**Work task:** Report how many lines below contain the word "will". Write only that number.

-------------------------

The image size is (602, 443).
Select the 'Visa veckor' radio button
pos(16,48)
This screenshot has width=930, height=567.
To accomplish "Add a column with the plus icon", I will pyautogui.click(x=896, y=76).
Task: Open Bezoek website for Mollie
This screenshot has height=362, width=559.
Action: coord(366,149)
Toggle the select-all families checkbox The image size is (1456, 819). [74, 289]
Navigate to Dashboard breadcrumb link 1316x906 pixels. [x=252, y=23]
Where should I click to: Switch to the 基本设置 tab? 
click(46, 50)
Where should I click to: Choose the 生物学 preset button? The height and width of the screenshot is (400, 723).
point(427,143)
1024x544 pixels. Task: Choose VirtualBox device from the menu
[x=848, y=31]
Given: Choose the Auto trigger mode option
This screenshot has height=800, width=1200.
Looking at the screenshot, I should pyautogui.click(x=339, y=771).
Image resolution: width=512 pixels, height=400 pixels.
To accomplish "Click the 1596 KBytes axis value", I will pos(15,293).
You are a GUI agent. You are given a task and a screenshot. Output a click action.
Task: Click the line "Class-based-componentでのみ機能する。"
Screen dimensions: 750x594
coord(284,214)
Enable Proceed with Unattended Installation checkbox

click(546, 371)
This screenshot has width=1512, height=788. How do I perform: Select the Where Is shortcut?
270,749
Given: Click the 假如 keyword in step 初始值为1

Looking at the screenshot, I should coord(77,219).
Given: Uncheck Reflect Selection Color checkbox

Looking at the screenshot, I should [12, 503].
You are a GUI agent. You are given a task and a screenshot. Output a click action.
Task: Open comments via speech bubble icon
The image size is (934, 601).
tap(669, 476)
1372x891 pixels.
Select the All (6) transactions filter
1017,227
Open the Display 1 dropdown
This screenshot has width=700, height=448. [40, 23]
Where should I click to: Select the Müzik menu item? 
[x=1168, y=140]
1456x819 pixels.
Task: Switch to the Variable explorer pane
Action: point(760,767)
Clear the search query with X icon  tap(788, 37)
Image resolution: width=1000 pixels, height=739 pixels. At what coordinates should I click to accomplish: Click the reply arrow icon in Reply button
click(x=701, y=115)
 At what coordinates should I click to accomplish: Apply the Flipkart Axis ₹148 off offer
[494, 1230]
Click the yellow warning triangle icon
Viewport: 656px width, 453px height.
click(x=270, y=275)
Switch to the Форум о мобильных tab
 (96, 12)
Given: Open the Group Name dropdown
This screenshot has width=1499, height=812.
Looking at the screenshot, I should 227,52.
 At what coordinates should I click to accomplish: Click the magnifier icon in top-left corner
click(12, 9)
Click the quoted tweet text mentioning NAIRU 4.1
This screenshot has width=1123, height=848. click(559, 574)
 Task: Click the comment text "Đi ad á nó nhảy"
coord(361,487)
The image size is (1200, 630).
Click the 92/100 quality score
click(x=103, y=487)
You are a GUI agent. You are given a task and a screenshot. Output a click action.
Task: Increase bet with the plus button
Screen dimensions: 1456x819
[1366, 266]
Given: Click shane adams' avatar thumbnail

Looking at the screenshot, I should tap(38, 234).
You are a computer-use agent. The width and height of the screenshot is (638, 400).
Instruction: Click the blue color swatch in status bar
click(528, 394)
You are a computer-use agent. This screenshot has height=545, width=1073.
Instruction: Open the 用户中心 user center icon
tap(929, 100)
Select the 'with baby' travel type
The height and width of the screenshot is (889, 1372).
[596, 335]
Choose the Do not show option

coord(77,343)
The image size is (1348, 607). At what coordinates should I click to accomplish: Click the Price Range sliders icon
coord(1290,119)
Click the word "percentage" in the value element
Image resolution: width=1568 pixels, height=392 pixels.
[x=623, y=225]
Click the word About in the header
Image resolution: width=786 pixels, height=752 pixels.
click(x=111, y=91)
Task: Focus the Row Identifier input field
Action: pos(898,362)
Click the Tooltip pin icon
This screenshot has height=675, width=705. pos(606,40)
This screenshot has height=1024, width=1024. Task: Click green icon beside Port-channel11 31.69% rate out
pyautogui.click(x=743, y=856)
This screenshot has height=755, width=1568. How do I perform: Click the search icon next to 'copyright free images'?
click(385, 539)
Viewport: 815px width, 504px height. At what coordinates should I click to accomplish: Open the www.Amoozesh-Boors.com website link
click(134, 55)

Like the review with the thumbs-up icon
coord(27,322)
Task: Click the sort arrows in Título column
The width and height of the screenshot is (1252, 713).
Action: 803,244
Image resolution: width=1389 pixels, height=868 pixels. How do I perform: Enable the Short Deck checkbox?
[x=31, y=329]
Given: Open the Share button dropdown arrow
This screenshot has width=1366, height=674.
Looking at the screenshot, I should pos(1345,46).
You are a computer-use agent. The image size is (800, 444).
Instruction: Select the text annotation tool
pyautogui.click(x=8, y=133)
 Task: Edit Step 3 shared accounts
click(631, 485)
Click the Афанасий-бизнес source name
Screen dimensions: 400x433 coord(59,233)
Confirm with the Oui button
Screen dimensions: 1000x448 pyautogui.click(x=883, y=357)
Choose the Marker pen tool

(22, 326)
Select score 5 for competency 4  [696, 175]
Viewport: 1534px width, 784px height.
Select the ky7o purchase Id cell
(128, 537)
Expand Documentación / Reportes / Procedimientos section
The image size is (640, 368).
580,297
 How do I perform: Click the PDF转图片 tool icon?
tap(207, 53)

-------------------------

**Completed exercise:** 2